Somut olayda hesap özeti, kredi borçlusu şirketin ticaret sicilinde kayıtlı adresine ve ayrıca ipotek verene gönderildiğine ve borçlu tarafından adres değişikliği konusunda bir bildirim yapıldığı da ileri sürülmediğine göre, Bakırköy 39. Noterliğinin 01.12.2008 tarihli ihtarnamesinin, ipotek veren ve aynı zamanda sözleşmenin müşterek borçlu ve müteselsil kefili Remzi K.'ın 31.08.2007 tarihli kredi sözleşmesindeki adresine ulaştığı 04.12.2008 tarihinin ve borçlu şirketin ticaret sicil adresine ulaştığı 05.12.2008 tarihinin, hesap özetinin tebliğ tarihi olarak kabulü gerekir. Bu hesap özetine 8 gün içinde itiraz edilmediğinden, alacaklının icra emri göndermek suretiyle borçlu hakkında ipoteğin paraya çevrilmesi yolu ile takip yapmasında bir usulsüzlük yoktur. Alacak kesinleştiğinden icra mahkemesinde alacağın esası yönünden inceleme yapılamaz. Borçlu, borcun sona erdiğine veya ertelendiğine ilişkin resmi veya imzası ikrar edilmiş bir belge sunmadıkça takibin durdurulmasına karar verilemez. Öte yandan borçlunun ihtarnameye 8 gün içinde noter aracılığıyla itiraz etmesi halinde dahi adı geçene icra emri gönderilmesinde yasaya aykırılık bulunmayıp, bu takdirde, krediyi kullandıran taraf ( alacaklı ) alacağını 68/b maddesi çerçevesinde diğer belgelerle ispatladığı takdirde, borçlunun şikayeti reddedilir.

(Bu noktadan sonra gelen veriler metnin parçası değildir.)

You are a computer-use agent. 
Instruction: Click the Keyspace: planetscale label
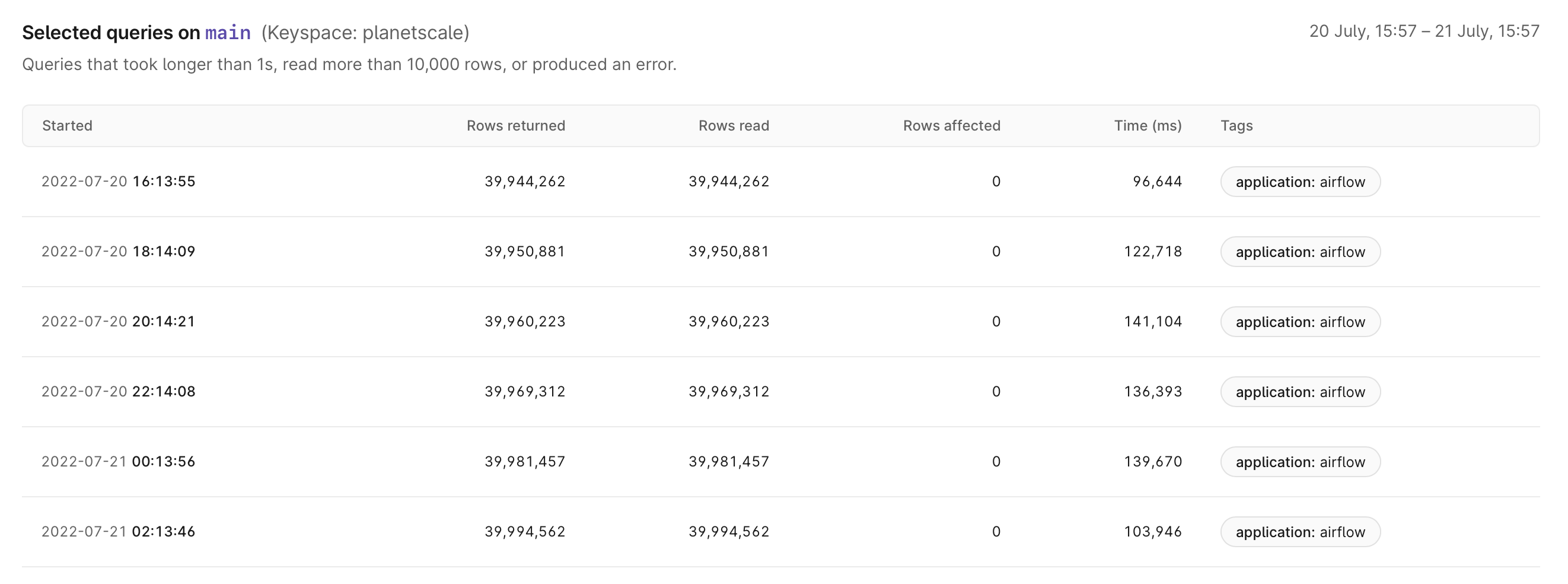point(364,33)
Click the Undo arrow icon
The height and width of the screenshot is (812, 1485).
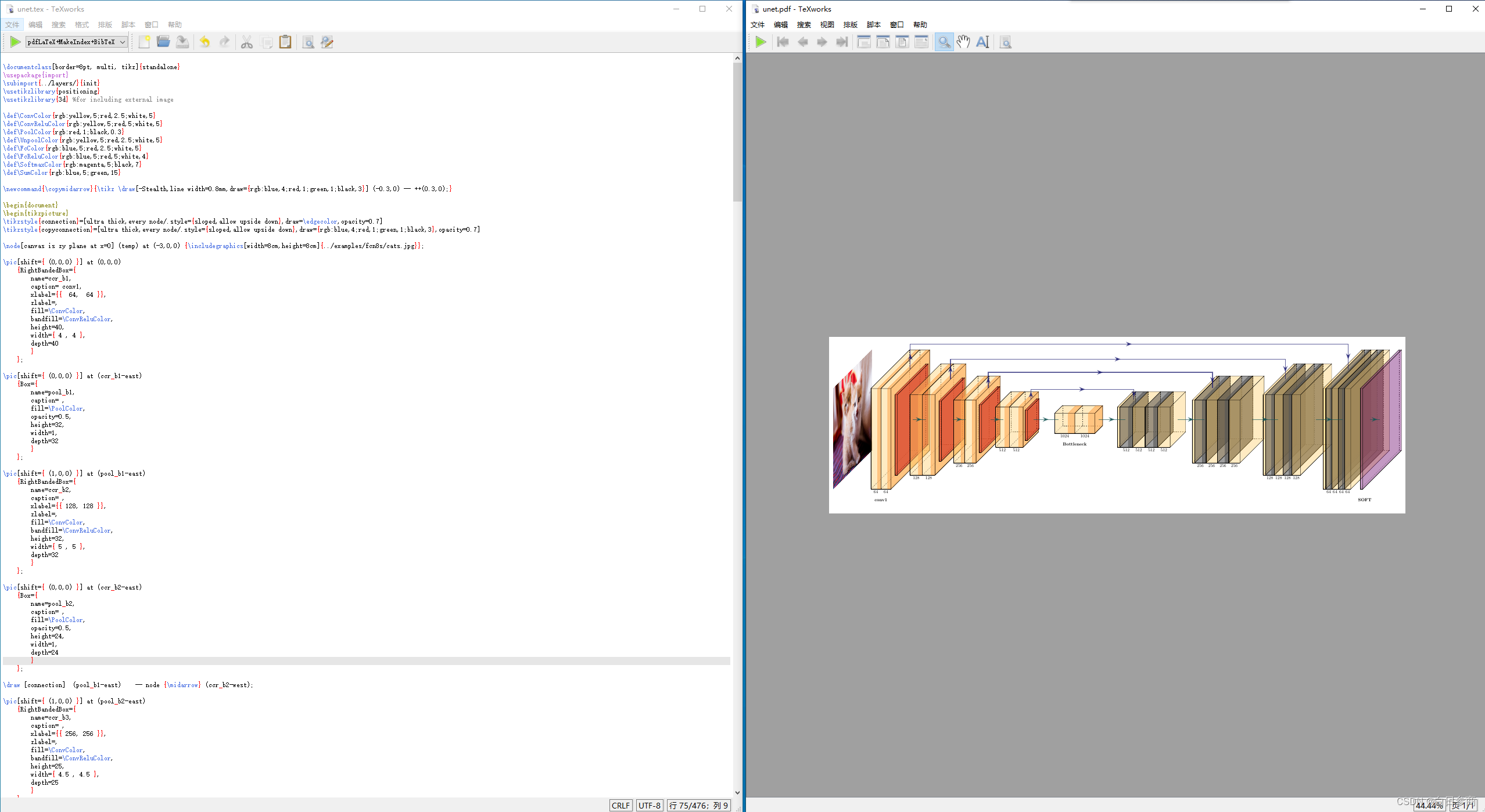(205, 42)

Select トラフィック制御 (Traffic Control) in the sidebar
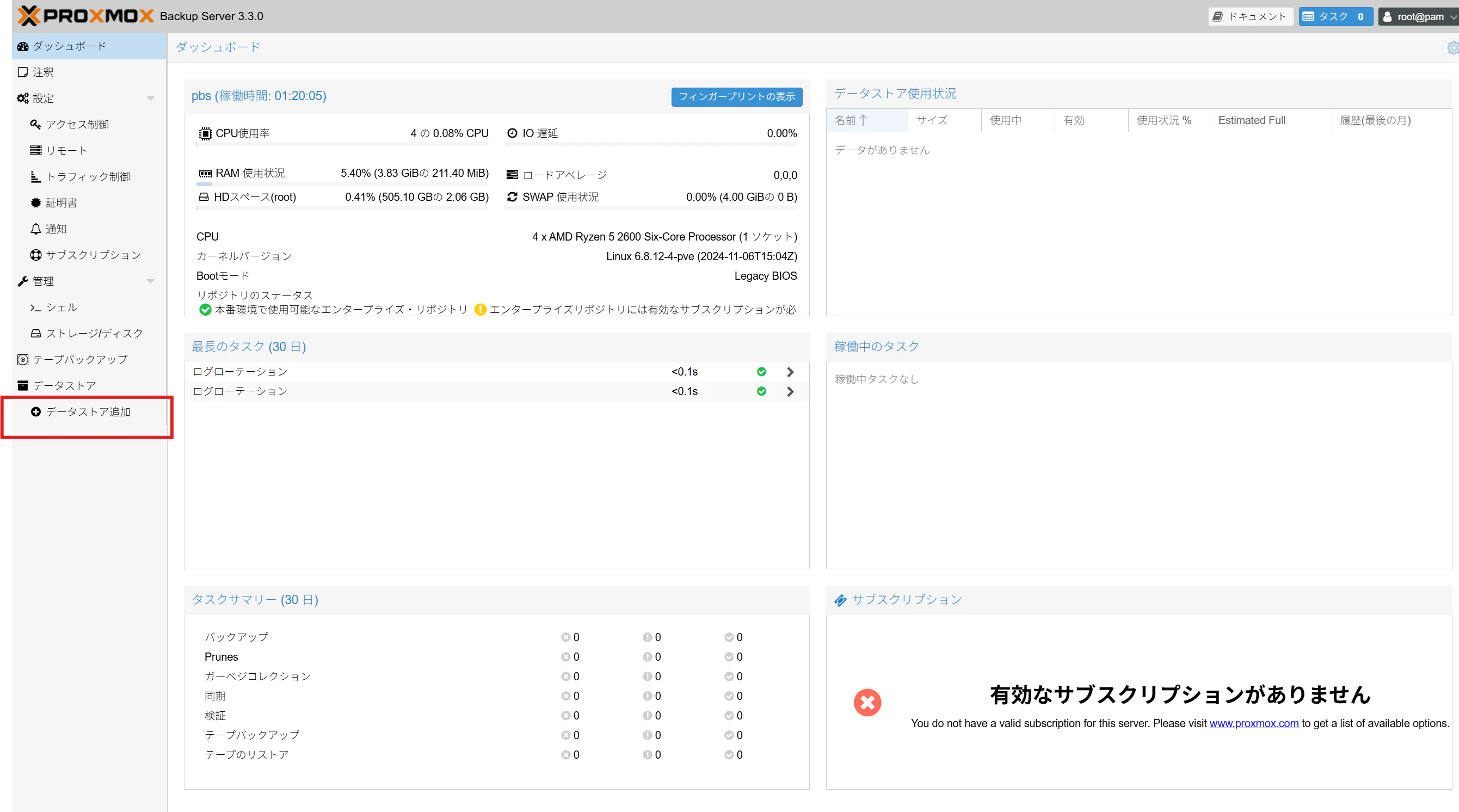tap(87, 177)

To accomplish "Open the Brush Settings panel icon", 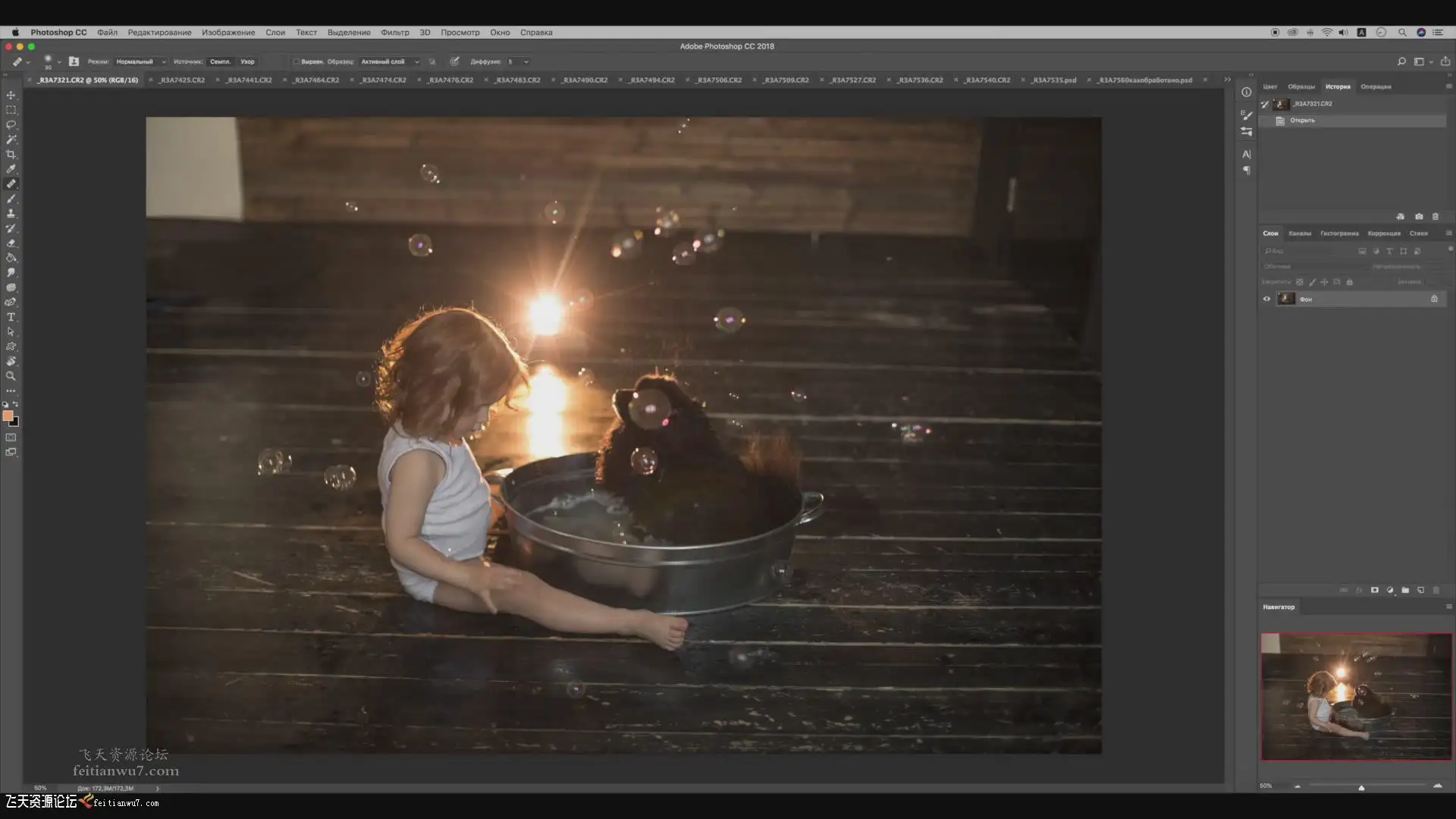I will pos(1247,115).
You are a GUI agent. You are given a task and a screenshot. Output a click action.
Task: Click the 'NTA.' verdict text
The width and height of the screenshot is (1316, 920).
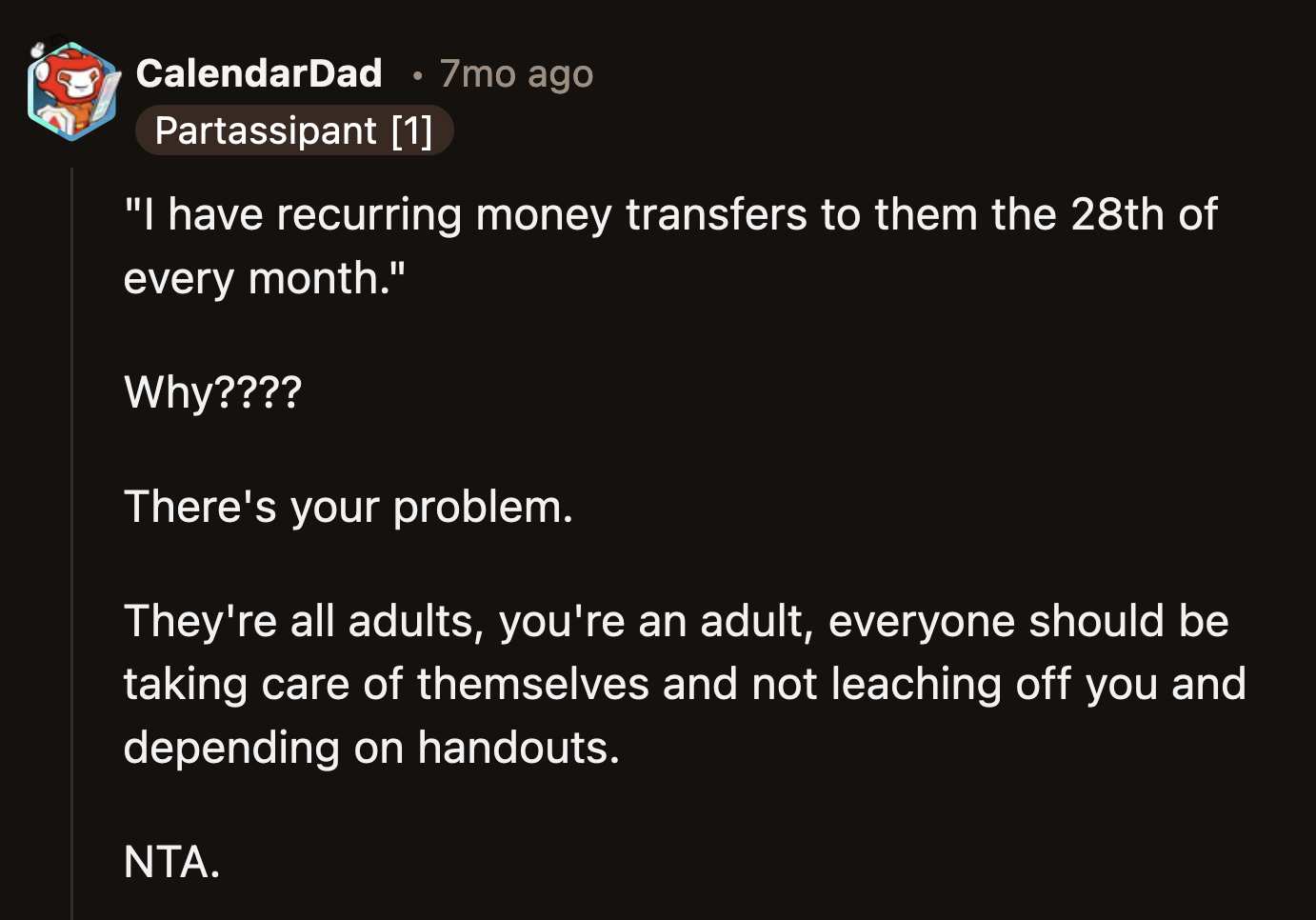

Bu durumda İİK.nun 150/1 maddesinde öngörülen koşullar oluşmuş olup, borçlulara icra emri gönderilmesinde yasaya aykırılık bulunmadığından, mahkemece somut olaya uygun düşmeyen yazılı gerekçe ile ve ayrıca HUMK'nun 74. maddesine aykırı şekilde talep de aşılarak takibin iptaline karar verilmesi doğru değildir. SONUÇ : Alacaklı vekilinin temyiz itirazlarının kabulü ile mahkeme kararının yukarıda yazılı nedenlerle İİK. 366 ve HUMK.'nun 428. maddeleri uyarınca ( BOZULMASINA ), 01.11.2010 gününde oybirliğiyle karar verildi.